Exosomal linc00152 intensifies the crosstalk between cholangiocarcinoma cells and cancer-associated fibroblasts.

Abstract

Introduction and objectives: Cholangiocarcinoma is a highly lethal carcinoma. Exosomes derived from cancer-associated fibroblasts (CAFs) serve key roles in the crosstalk between CAFs and cancer cells. Exploring the roles of CAF-derived exosomes and the mechanisms contribute to a better understanding of the development of cholangiocarcinoma.

Materials and methods: Carcinoma and para-carcinoma tissues were collected from patients. Exosomes were isolated from CAFs and characterized by transmission electron microscopy, dynamic light scattering and western blot. Cholangiocarcinoma cells were cocultured with CAF-derived exosomes, and its proliferation, migration and invasion were evaluated with CCK-8, EdU incorporation and transwell assays, respectively. The interaction between a long non-coding RNA linc00152 and an RNA-binding protein hnRNPA2B1 was determined with RNA immunoprecipitation and RNA pull-down. The ubiquitination of hnRNPA2B1 was examined with western blot.

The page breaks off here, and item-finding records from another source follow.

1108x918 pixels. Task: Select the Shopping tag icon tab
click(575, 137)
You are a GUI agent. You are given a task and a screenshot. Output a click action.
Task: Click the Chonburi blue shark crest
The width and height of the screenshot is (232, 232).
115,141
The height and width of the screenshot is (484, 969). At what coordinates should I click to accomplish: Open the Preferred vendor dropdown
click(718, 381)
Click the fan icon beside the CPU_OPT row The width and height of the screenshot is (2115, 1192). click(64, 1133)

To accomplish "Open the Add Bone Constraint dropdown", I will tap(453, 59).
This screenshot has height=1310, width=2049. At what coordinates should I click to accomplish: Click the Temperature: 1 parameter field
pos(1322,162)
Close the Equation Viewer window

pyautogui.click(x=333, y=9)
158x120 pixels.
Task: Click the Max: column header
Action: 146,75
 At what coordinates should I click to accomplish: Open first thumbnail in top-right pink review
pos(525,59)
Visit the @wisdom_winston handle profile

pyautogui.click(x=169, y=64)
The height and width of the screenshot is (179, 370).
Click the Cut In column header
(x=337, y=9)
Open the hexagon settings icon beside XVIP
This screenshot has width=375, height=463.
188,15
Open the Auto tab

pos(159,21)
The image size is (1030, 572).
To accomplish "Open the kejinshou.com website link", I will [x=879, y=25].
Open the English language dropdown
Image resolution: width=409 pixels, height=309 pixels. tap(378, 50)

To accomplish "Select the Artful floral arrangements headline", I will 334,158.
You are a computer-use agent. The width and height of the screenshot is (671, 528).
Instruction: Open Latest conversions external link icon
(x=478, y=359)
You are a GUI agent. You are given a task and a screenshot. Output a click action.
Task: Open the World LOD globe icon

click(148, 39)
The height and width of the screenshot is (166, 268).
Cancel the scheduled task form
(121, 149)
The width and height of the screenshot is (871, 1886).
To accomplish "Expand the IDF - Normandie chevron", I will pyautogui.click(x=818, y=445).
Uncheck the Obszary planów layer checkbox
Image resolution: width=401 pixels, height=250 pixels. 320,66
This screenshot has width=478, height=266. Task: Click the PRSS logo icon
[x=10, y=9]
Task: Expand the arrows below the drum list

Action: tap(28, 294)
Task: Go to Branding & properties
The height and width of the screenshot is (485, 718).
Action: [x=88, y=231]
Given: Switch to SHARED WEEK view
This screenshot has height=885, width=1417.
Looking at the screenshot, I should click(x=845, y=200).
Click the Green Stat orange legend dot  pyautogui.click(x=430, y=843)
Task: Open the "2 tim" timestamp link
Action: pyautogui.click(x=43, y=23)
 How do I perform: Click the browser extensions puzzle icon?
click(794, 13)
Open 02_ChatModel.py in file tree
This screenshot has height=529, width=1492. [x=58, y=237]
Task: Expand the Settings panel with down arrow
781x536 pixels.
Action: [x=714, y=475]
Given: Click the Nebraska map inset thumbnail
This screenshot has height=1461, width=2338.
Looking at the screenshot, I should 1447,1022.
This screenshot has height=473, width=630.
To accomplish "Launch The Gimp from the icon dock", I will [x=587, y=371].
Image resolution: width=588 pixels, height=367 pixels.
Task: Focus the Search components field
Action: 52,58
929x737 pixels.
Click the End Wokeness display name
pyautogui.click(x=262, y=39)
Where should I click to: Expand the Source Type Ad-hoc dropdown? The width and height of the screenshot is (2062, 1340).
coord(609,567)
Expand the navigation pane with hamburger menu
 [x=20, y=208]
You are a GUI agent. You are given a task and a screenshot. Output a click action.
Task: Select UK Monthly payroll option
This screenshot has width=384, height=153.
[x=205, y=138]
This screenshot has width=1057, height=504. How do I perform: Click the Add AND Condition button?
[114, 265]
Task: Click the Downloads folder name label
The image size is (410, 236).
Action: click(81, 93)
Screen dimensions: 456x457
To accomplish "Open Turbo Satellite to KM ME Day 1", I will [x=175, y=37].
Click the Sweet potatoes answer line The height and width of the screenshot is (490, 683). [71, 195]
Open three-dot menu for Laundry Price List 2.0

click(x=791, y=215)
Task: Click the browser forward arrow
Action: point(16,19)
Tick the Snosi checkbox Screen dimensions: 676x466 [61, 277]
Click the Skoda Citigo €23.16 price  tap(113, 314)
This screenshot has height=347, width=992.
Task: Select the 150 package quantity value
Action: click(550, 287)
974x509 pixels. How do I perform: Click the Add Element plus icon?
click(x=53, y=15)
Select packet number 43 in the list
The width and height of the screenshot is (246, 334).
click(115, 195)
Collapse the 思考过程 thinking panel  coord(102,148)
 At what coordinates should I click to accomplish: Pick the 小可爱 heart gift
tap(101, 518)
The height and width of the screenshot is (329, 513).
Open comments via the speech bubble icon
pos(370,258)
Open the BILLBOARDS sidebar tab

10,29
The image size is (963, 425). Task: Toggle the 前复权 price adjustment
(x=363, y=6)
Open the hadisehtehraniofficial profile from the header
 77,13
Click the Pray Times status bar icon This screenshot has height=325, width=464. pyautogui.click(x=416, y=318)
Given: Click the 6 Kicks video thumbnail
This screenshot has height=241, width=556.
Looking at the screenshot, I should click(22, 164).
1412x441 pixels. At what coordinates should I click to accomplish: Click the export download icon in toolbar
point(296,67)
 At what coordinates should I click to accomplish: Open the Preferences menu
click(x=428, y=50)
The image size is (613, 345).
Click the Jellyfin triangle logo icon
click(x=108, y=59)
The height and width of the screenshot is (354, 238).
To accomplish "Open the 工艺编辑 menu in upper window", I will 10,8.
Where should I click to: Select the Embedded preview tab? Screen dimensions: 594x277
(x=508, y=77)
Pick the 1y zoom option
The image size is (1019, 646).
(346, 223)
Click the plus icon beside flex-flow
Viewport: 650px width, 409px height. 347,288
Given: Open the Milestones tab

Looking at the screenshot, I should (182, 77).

Results: Linc00152 was highly expressed in cholangiocarcinoma tissues and cells, and its increased expression was associated with advanced tumor stage and poor prognosis. Linc00152 was highly enriched in CAFs and CAF-derived exosomes. CAF-derived exosomes promoted cholangiocarcinoma cell proliferation, migration, and invasion by delivering linc00152. Further analysis showed that hnRNPA2B1 recruited linc00152 and enhanced its loading into exosomes. The interaction between hnRNPA2B1 and linc00152 was identified, and linc00152 repressed the proteasome-dependent degradation of hnRNPA2B1 in cholangiocarcinoma cells. The oncogenic activities of linc00152 in cholangiocarcinoma cells were dependent on hnRNPA2B1 upregulation.

Conclusions: CAF-derived exosomes harboring linc00152 enhance malignancy in cholangiocarcinoma, identifying a novel role of exosomal linc00152 for intensifying the crosstalk between CAFs and cholangiocarcinoma cells.